> **GOAL**: Render the material from the line with "Given: Click the" to the line with "Action: [168, 204]" as a numbered list, skipping blank lines and omitting the pictures.

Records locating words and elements

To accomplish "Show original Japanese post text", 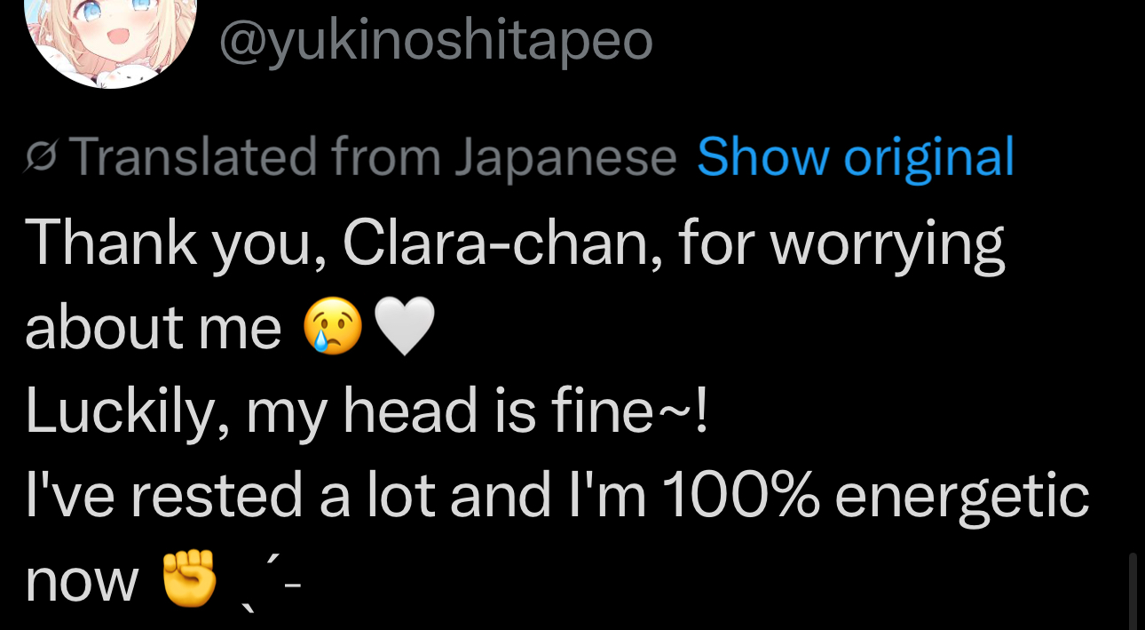I will point(855,157).
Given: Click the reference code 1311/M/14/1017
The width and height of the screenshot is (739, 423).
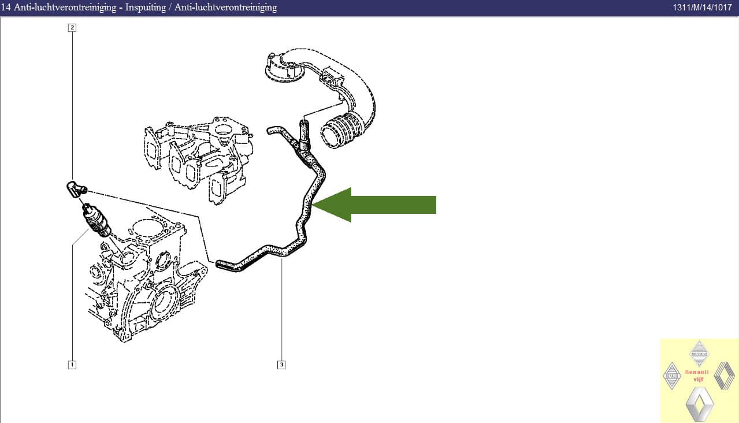Looking at the screenshot, I should tap(701, 8).
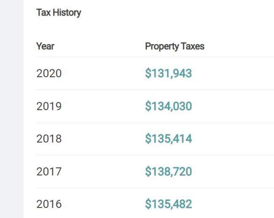Viewport: 274px width, 218px height.
Task: Open the $135,482 property tax amount
Action: [168, 204]
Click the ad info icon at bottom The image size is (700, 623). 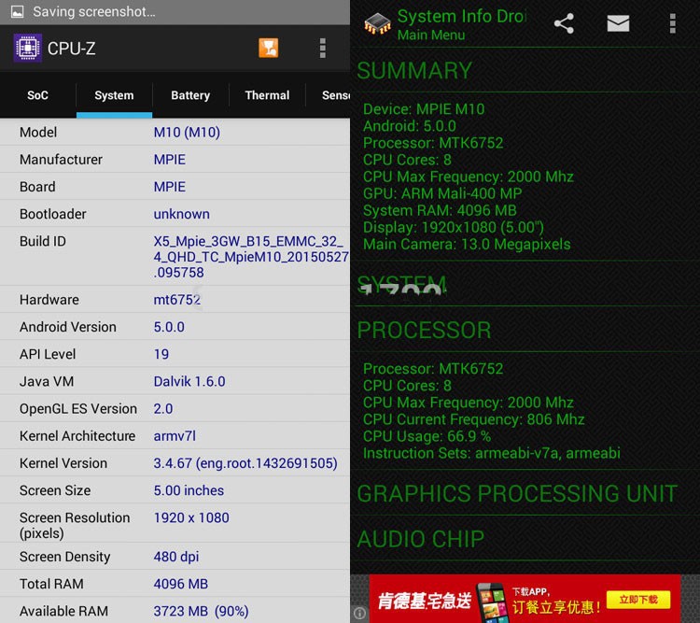coord(359,613)
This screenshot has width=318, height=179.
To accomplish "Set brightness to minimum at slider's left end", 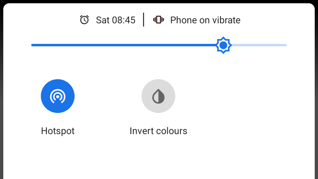I will click(33, 45).
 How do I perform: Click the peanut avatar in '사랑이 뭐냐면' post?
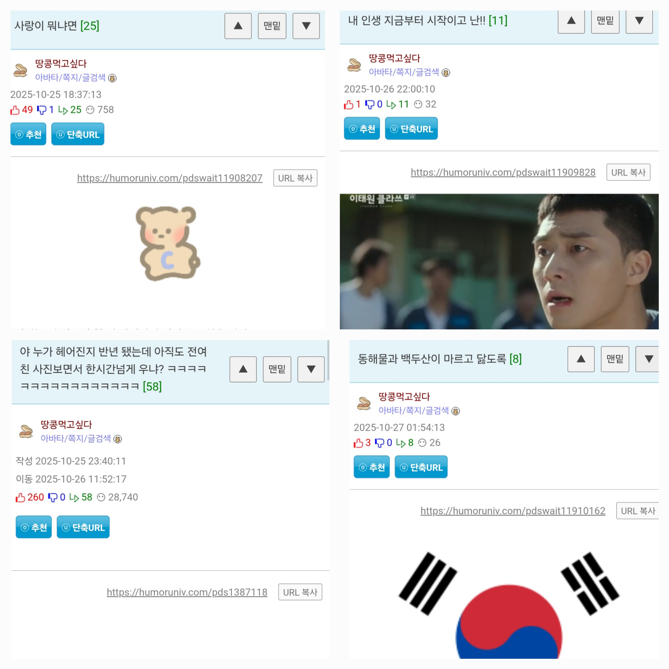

> **SOLUTION**:
1. Given: Click the reference code 1311/M/14/1017
2. The width and height of the screenshot is (739, 423).
3. Looking at the screenshot, I should tap(701, 8).
4. Viewport: 274px width, 218px height.
5. Task: Open the $135,482 property tax amount
6. Action: [168, 204]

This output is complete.